## Your assignment
Beginning with the opening line, restate the following material exactly, up through the line that contains "This screenshot has height=484, width=836.".

## Available data
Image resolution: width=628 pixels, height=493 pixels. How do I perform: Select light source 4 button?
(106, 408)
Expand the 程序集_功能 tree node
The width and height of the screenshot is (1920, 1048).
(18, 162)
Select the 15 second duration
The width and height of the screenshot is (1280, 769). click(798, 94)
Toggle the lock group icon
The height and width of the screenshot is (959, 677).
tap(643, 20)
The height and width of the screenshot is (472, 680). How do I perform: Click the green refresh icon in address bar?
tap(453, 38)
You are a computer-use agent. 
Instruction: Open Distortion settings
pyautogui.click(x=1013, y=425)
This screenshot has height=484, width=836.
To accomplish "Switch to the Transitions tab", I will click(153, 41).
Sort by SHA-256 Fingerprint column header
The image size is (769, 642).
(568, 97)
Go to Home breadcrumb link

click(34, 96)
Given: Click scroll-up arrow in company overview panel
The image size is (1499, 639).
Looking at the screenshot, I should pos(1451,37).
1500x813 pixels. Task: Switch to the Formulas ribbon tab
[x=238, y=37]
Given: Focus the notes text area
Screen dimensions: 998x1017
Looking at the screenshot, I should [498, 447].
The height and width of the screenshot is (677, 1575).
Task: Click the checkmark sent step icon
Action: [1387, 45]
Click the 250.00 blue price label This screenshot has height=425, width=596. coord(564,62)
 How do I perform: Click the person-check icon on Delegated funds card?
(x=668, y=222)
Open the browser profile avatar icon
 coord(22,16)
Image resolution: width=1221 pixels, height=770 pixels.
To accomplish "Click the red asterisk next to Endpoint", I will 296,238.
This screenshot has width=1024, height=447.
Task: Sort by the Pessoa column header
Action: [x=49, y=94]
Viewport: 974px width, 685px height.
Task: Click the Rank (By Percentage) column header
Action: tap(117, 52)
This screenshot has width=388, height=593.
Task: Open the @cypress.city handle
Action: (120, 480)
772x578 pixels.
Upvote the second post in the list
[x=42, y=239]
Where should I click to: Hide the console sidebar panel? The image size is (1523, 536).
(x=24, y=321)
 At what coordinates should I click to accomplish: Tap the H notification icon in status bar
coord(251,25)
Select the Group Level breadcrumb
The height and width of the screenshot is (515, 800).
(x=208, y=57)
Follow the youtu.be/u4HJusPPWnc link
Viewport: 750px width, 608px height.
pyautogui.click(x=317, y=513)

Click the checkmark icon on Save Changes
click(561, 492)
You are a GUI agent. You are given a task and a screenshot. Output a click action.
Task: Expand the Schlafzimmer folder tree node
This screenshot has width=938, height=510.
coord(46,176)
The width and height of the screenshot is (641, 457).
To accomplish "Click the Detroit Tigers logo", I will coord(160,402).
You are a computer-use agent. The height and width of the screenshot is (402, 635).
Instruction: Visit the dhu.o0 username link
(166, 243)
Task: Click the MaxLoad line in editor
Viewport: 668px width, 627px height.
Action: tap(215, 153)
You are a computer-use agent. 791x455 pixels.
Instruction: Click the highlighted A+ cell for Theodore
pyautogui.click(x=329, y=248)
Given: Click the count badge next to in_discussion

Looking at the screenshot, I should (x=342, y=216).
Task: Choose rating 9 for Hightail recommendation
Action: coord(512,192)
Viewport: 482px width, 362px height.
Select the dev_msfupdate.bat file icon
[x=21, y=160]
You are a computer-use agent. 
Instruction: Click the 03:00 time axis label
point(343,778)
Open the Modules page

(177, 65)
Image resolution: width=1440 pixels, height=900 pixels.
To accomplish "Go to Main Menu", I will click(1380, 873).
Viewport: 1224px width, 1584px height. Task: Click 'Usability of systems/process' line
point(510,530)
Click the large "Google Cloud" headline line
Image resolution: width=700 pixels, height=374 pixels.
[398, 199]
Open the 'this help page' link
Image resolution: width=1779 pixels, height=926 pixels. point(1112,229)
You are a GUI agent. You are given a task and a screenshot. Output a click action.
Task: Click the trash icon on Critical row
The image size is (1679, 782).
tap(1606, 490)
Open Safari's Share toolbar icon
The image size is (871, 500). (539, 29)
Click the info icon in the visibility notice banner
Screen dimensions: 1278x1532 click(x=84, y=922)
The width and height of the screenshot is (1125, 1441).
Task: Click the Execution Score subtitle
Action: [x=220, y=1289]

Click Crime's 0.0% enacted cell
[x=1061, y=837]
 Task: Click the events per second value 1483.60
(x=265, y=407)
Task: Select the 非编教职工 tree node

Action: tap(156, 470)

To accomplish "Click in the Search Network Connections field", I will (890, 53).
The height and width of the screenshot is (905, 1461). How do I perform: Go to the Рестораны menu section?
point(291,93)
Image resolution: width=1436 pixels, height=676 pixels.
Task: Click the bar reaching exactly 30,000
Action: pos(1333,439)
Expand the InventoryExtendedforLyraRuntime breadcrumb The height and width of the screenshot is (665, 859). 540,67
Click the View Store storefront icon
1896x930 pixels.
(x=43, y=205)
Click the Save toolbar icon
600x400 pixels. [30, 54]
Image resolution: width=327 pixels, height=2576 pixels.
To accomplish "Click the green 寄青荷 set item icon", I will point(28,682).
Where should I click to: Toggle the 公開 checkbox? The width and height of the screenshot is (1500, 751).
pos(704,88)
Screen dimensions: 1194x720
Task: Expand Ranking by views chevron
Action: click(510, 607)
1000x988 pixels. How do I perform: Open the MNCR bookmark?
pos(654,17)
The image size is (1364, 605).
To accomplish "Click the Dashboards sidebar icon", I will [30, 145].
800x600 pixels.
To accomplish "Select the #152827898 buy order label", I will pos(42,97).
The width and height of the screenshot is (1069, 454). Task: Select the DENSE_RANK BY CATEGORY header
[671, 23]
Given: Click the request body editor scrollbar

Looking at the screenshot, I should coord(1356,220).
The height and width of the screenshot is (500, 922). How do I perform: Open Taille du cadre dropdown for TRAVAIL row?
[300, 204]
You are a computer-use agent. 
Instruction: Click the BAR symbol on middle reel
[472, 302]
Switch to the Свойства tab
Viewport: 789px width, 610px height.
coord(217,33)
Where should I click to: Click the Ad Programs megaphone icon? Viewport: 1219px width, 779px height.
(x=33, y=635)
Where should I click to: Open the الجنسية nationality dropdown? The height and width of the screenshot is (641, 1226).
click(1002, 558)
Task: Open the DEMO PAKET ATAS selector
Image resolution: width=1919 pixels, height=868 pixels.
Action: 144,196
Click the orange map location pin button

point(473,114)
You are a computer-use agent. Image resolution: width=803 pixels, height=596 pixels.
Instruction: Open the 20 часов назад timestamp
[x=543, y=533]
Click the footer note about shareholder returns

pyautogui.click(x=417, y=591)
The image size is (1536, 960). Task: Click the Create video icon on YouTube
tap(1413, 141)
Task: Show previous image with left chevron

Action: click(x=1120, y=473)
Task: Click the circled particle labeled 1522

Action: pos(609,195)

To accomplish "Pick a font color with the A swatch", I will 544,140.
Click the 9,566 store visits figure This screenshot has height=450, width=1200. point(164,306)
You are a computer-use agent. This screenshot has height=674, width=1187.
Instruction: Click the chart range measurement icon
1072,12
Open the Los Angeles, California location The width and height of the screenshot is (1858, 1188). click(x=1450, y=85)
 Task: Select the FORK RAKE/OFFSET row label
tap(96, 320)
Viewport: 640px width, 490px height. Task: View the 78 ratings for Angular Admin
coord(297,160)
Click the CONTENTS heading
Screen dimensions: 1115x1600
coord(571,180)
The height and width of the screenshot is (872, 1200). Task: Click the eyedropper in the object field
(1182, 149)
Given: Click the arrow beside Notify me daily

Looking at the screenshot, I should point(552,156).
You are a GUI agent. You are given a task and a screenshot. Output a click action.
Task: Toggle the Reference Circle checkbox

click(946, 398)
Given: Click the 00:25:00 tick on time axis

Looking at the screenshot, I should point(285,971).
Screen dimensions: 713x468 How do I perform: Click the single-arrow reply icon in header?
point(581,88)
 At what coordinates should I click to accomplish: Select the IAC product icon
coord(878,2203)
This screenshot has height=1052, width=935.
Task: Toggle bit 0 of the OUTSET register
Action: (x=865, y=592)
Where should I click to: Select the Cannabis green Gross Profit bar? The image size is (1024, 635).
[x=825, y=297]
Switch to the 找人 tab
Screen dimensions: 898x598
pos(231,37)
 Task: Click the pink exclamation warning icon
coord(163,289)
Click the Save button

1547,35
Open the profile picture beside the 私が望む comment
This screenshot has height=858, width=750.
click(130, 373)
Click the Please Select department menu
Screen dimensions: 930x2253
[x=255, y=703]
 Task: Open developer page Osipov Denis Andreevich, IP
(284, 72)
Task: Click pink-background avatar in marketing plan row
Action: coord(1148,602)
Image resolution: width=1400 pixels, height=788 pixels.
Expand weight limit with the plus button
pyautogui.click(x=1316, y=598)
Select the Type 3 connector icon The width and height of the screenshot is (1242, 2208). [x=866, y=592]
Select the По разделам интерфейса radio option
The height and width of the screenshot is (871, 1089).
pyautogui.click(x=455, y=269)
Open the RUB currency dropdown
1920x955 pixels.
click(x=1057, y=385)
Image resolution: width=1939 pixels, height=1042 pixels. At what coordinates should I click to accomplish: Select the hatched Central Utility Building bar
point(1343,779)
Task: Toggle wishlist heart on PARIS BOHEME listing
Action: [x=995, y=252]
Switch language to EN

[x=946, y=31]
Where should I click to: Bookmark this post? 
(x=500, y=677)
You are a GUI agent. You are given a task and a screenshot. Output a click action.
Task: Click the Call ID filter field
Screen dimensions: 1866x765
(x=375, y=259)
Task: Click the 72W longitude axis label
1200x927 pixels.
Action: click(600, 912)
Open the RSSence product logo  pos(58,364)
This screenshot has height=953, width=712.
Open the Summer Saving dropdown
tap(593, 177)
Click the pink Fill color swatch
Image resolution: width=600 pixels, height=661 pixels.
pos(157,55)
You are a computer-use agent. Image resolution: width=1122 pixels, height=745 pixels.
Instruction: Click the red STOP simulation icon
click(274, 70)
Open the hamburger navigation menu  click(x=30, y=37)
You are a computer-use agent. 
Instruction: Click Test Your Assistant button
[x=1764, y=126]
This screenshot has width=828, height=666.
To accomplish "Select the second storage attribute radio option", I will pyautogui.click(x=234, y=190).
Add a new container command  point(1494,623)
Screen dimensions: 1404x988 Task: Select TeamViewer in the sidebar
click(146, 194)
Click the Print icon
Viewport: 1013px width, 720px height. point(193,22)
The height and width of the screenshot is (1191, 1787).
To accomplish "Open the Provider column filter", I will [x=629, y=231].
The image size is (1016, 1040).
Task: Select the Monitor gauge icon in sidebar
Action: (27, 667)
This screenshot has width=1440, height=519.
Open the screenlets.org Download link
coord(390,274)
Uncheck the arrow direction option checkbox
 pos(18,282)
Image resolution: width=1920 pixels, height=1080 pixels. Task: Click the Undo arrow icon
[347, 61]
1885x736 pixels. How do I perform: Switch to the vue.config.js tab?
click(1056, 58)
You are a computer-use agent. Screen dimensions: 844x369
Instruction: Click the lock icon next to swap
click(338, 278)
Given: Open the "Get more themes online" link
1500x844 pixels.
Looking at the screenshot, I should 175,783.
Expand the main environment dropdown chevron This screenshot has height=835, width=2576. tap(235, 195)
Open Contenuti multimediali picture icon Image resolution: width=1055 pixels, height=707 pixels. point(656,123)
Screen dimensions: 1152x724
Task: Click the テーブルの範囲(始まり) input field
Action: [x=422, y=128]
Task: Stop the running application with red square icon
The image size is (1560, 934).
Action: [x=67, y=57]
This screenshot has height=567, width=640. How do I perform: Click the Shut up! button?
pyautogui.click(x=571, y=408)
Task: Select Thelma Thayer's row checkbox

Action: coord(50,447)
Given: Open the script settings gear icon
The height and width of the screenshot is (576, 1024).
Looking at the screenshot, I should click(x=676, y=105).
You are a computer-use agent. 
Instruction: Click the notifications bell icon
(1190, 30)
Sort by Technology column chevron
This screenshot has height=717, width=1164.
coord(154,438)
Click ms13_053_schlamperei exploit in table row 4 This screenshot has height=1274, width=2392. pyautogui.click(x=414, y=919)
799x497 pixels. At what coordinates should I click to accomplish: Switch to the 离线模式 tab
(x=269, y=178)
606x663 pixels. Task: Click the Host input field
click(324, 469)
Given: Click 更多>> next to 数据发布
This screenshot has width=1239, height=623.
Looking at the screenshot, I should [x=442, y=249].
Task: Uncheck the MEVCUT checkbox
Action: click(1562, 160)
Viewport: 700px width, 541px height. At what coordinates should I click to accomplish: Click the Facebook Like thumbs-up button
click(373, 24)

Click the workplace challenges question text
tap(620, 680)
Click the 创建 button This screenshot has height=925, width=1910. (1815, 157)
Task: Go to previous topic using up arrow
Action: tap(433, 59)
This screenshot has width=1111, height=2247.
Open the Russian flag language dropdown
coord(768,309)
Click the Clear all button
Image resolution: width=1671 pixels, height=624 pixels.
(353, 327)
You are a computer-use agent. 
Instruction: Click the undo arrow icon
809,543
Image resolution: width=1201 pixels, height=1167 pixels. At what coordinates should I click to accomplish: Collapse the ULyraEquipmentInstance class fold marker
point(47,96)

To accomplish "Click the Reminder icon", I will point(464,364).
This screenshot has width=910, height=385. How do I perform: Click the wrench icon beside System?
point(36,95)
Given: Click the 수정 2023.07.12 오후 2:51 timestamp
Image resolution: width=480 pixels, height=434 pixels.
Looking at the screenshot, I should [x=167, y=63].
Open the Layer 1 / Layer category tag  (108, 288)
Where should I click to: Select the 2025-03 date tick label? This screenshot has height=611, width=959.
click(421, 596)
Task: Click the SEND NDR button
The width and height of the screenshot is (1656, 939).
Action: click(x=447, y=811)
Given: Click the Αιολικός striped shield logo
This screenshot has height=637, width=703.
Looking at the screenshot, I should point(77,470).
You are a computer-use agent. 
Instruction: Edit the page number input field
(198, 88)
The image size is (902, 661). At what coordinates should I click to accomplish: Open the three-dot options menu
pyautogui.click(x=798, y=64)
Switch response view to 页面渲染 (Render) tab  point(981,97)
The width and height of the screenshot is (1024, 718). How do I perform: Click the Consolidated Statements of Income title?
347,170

## Solution for this task
Image resolution: width=628 pixels, height=493 pixels. How do I perform: Select light source 4 button?
(106, 408)
Expand the 程序集_功能 tree node
The width and height of the screenshot is (1920, 1048).
(18, 162)
Select the 15 second duration
The width and height of the screenshot is (1280, 769). click(798, 94)
Toggle the lock group icon
The height and width of the screenshot is (959, 677).
tap(643, 20)
The height and width of the screenshot is (472, 680). How do I perform: Click the green refresh icon in address bar?
tap(453, 38)
You are a computer-use agent. 
Instruction: Open Distortion settings
pyautogui.click(x=1013, y=425)
This screenshot has height=484, width=836.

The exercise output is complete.